Well, now what does Melissa do? At first she tries not to react, telling him and herself, it's early, there's time to change his mind. Still, he doesn't seem to want to talk about it, and his response never varies: Robyn is enough for me. Maybe he'll change his mind, Melissa persists. "No, he won't!" I'm shouting at the TV. A man of Dr. Bob's age who says he does not want children won't change his mind.

Finally Melissa presses him again for a definite answer, and he gives it to her: no more kids. Her response is one of the best exit lines I have heard. "I think me and my eggs will be moving on." And away she goes. I am so proud of her. Too many of us are so desperate for a man that we agree to give up children just to keep the man.

Not that Dr. Bob is a bad guy; he's just the wrong guy for Melissa. Perhaps we should introduce him to Elyn.

Wednesday, January 13, 2010

Pink Draft is Done

I finished the latest draft of my Childless by Marriage book this week. Some tweaking and I will be ready to market the book, as well as excerpts and related stories. I call this "the pink draft," printed on pink paper so I can tell it apart from the other drafts.

I have interviewed many women and a few men over the past decade. Some are childless by choice, but lots of them tell tales of motherhood thwarted by husbands and boyfriends or delayed until it was too late. I will be trying to contact these women to find out what has happened since we talked and make sure it's still okay to use their comments. For some folks, the contact information I have is no longer valid. If I interviewed you for my book, please e-mail me privately at suelick@casco.net.

Let us work together to make sure the world knows what it's really like for us.

Thanks for reading this blog and for your many comments. We will go on indefinitely.

Sunday, January 10, 2010

Come back

Could the Anonymous poster who commented yesterday or today on being 53 and devastated about not having children sent their comment again? It was great, and I accidentally deleted it. Thanks.

Tuesday, January 5, 2010

Talk about pressure

Those of us in the US and UK may feel a bit pressured sometimes because we don't have children, but it's a lot worse in some other countries. India offers some particularly painful examples. A woman contacted me a year or so ago to tell me about her situation. She had not been able to conceive. Doctors found nothing wrong with her; her husband refused to be tested. Her in-laws persecuted her constantly over the lack of children. They didn't care that she was highly educated and a college professor. If she wasn't a mother, she had failed.

A more shocking case made the news last month.
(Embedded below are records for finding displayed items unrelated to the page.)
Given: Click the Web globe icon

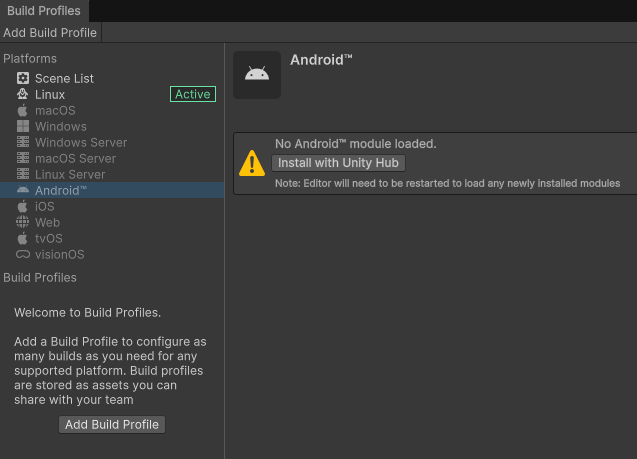Looking at the screenshot, I should (23, 222).
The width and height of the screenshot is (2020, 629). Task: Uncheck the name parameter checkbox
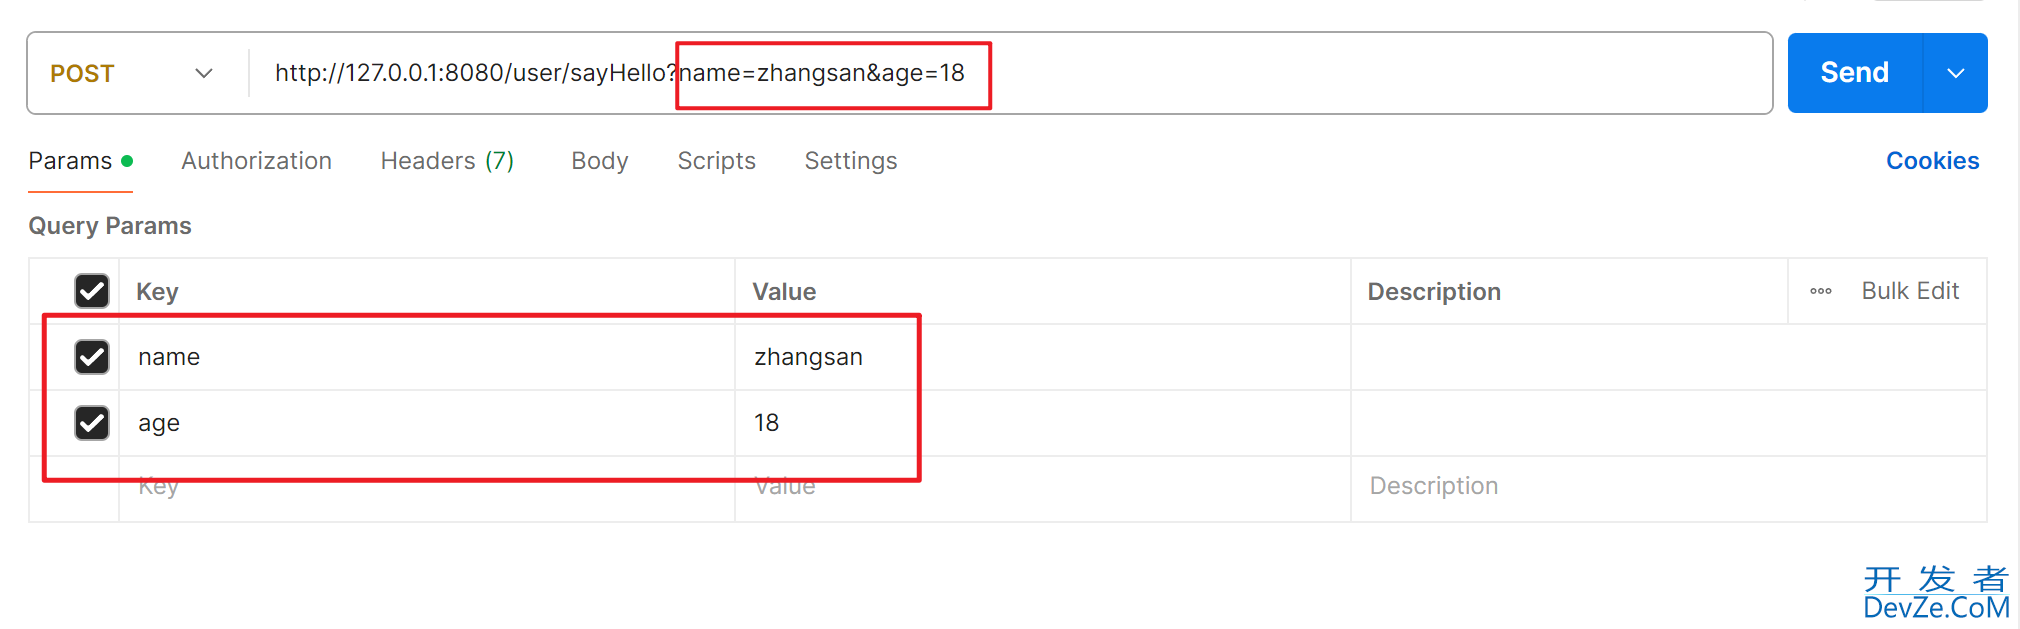click(x=92, y=357)
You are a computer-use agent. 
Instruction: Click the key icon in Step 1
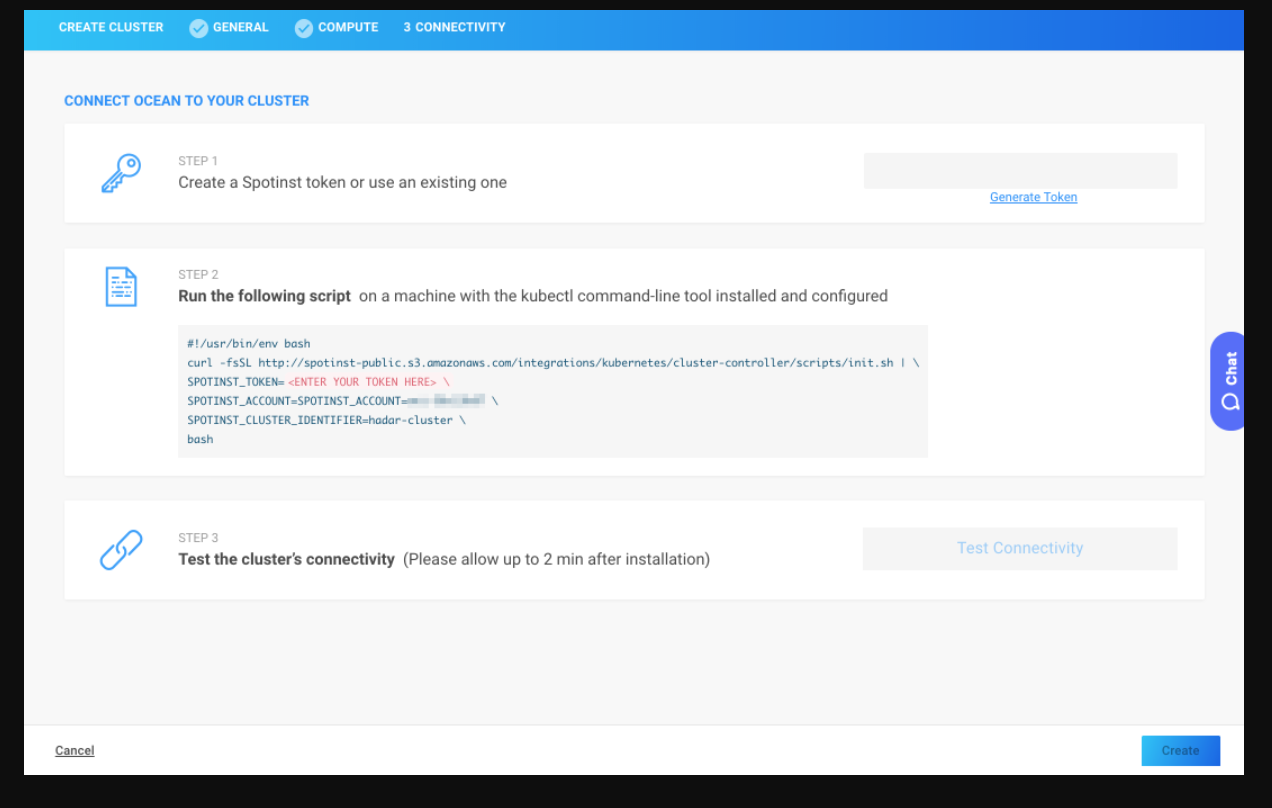[121, 173]
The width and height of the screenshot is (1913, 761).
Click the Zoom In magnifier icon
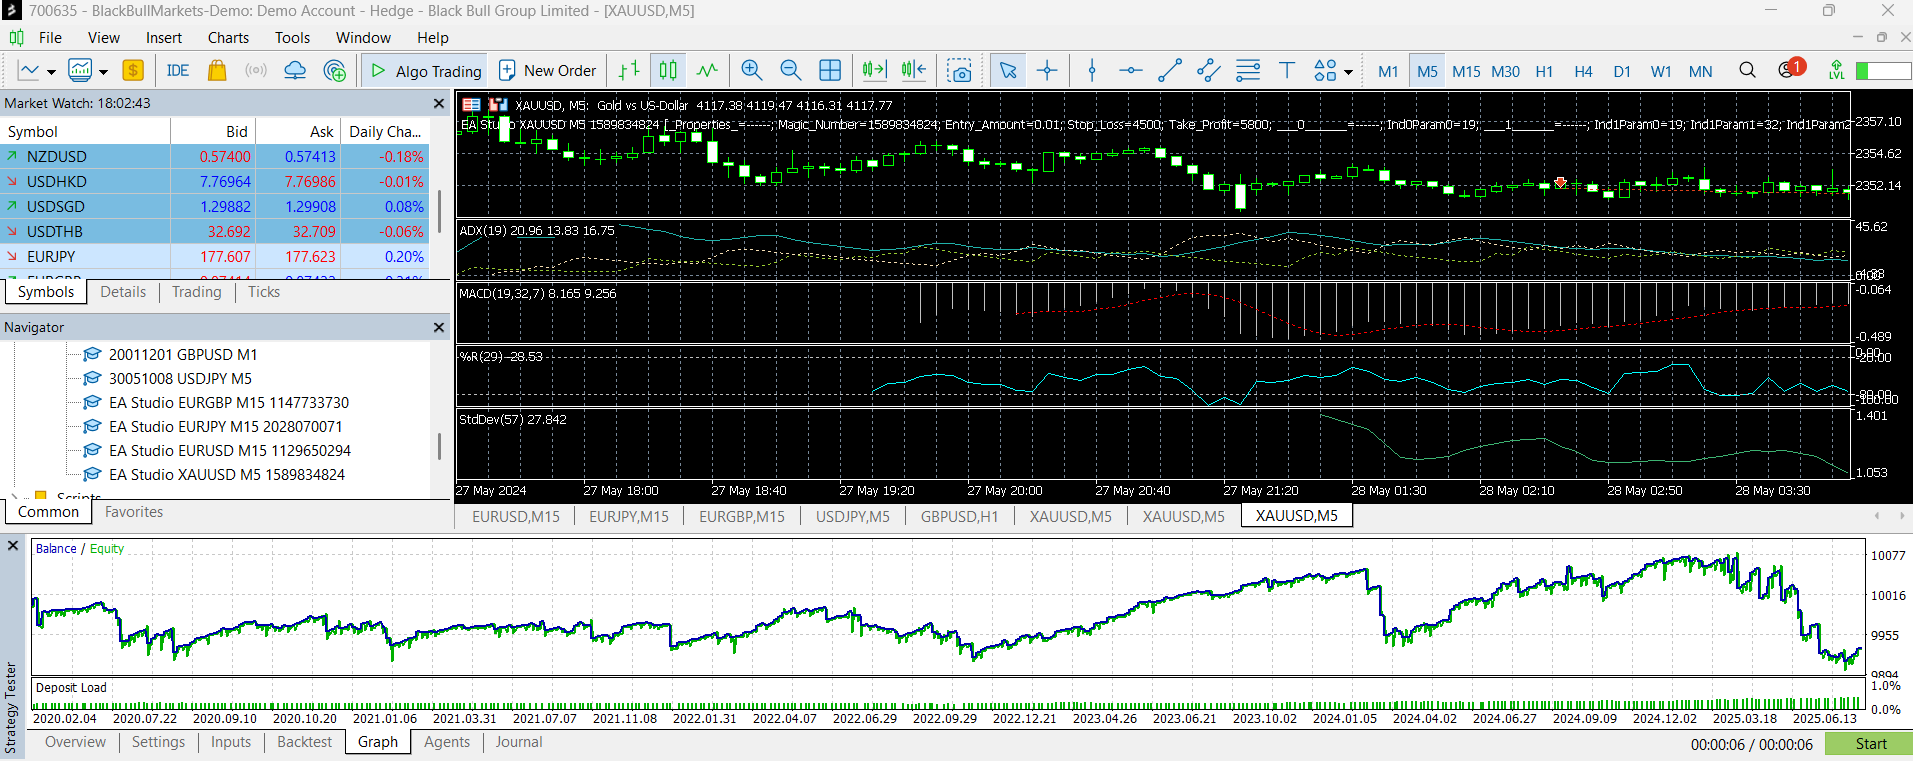(751, 70)
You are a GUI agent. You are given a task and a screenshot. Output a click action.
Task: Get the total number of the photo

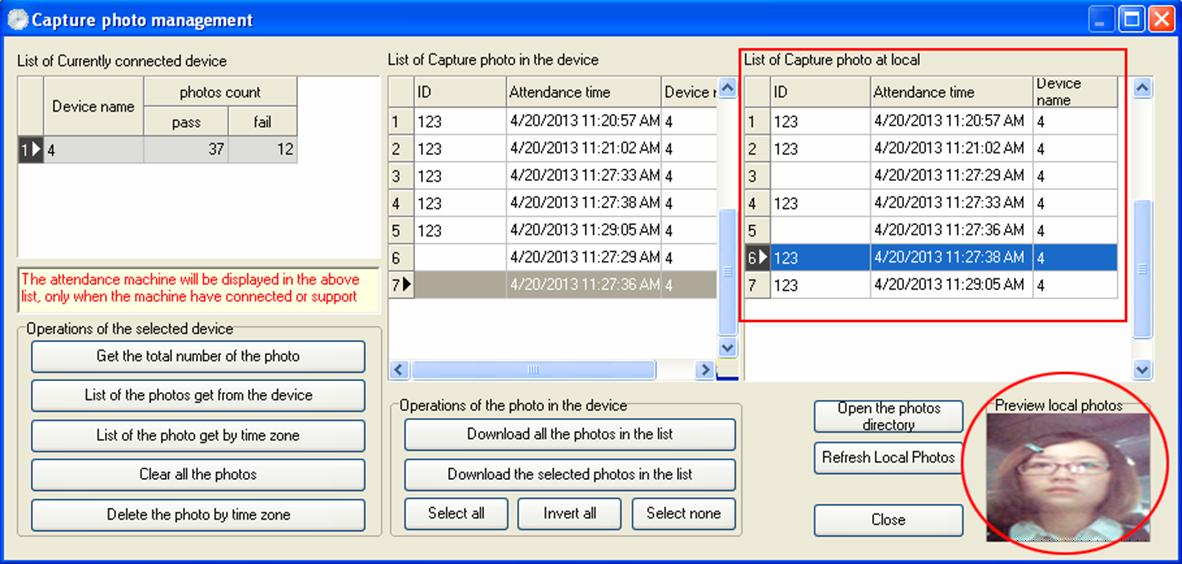(x=198, y=356)
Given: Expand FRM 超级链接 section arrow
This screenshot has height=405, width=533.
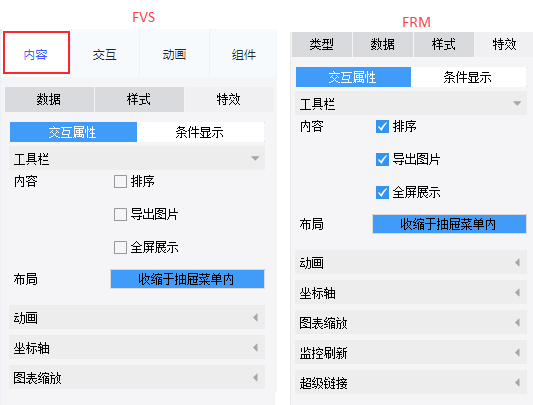Looking at the screenshot, I should [517, 382].
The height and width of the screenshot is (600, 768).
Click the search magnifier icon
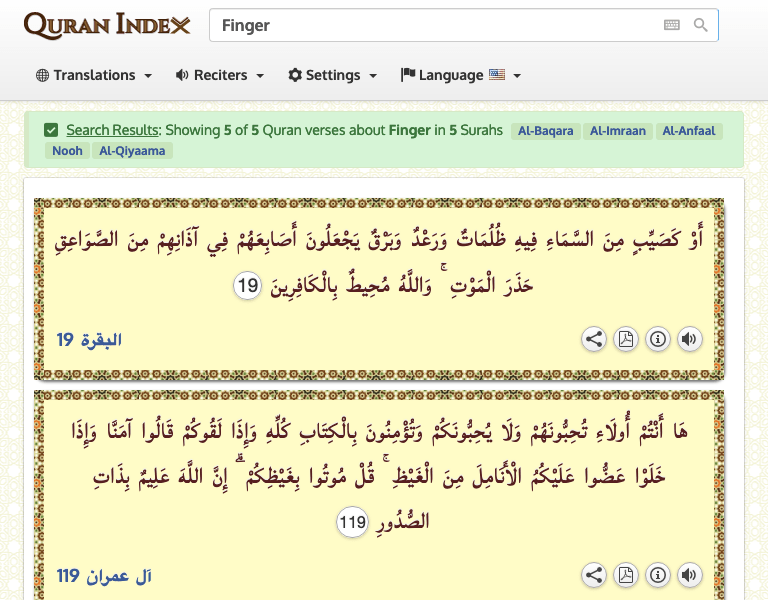click(x=701, y=25)
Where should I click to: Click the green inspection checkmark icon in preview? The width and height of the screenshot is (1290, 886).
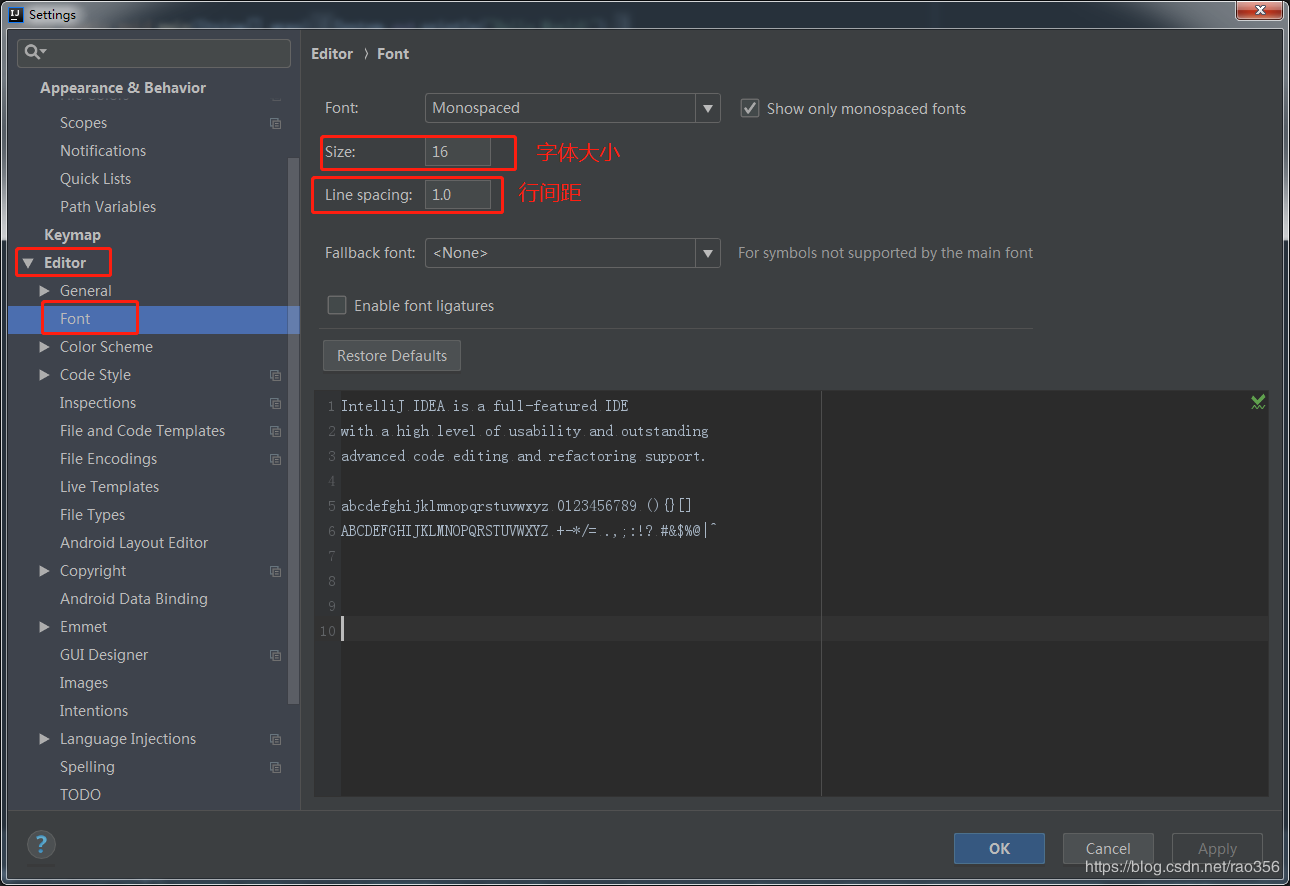click(1258, 402)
An Indian woman was harassed so badly over her failure to produce children that she finally kidnapped six male infants. When one of them died, she abandoned him, but her husband didn't know the children weren't his and was quite pleased--until she got caught. Read about it in this article from the UK's Telegraph or this piece from Calcutta.

A different kind of pressure has inspired the creation of the fake "Kid in a Kit." Intended for office workers who feel cheated by the moms and dads who get extra time off for parenting duties, the kit includes photos of a child, kid-type artwork, faux doctors' notes, and sample excuses to get out of work. Fun!